February 23rd, 2014
This month the PFRE jury has chosen Ryan Wicks of East Sussex, England as the PFRE photographer of the month. To the right is Ryan’s winning photo.
There was a big increase this month in commenting and favoriting the contest images. Thanks for everyone’s participation. I think this level critical analysis and discussion is very educational for all involved. Here is the jury’s voting results:
- Photo #6, Ryan Wicks, East Sussex, UK – 45
- Photo #2, Barry MacKenzie, London, ON – 34
- Photo #29, James Mackintosh, Whistler, BC – 25
- Photo #42, Travis Rowan, Maui, HI -14
- Photo #31, Sebastian Erras, Paris, FR – 7
- Photo #36, Adrian Jones, Cape Town, SA – 7
- Photo #5, Craig Capello, Boston, MA – 4
- Photo #3, Gary Quigg, Belfast, UK – 2
- Photo #41, Tim Furlong Jr, Louisville, KY – 2
I’ve put all the names and points awarded by the jury on the photos in the contest flickr group and those will stay there through the end of the month.
Here is Ryan’s description of his winning photo:
This shot was captured at a relatively small yet tastefully presented house in the Park Estate of Nottingham, England.

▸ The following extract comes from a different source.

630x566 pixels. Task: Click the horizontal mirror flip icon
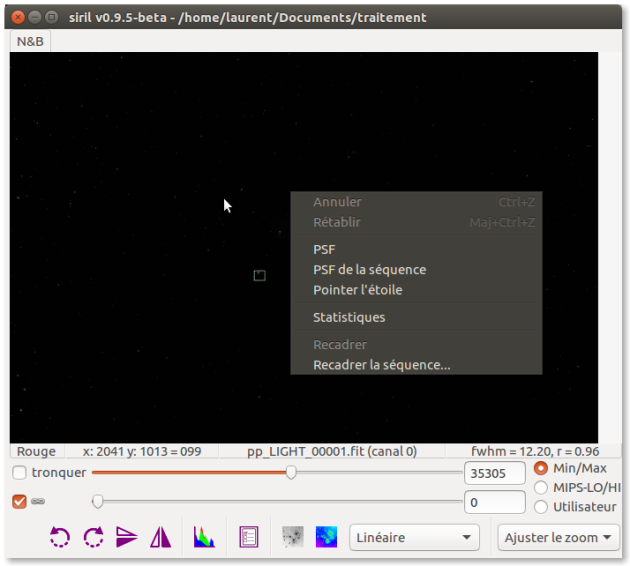[x=160, y=538]
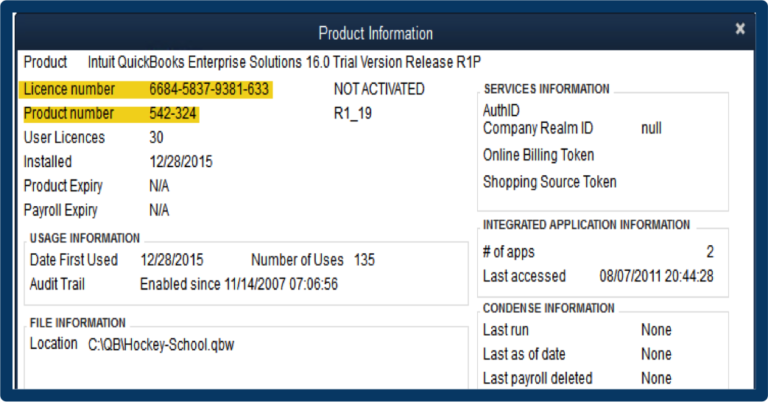Click the file location path C:\QB\Hockey-School.qbw
This screenshot has width=768, height=402.
(x=167, y=344)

The Park is a private estate formed mostly of very-large Victorian houses, many of which have been knocked around into flats or as in this case split into a couple of houses. The house I was photographing was proud to have the attractive frontage of the original Victorian building with huge sash windows running along the front wall.
This is a single exposure with very little post work. The base exposure was 0.4s, f/7.1, ISO400. Camera was a Nikon D300s with a 10-24mm. There are 5 flashes in total which have been used to compliment the existing light coming in from the windows on the front wall.
The main flash in the living room is to camera right. Sat on top of the sofa, just out of shot it fires into the wall and floods back into the room. By bringing the bulk of the flash in from the same side as the windows this looks nice and natural. The second flash in this room is camera left, on the edge of the sofa, bounced into the wall. This was on a relatively low power and just allowed for a bit of fill. As you walk through the door you get to a set of stairs first, then a small hallway and then on to the kitchen. There was a flash in each of these spaces all bounced off surfaces to the right hand side. Again, to bring up the existing light coming in through the sash windows.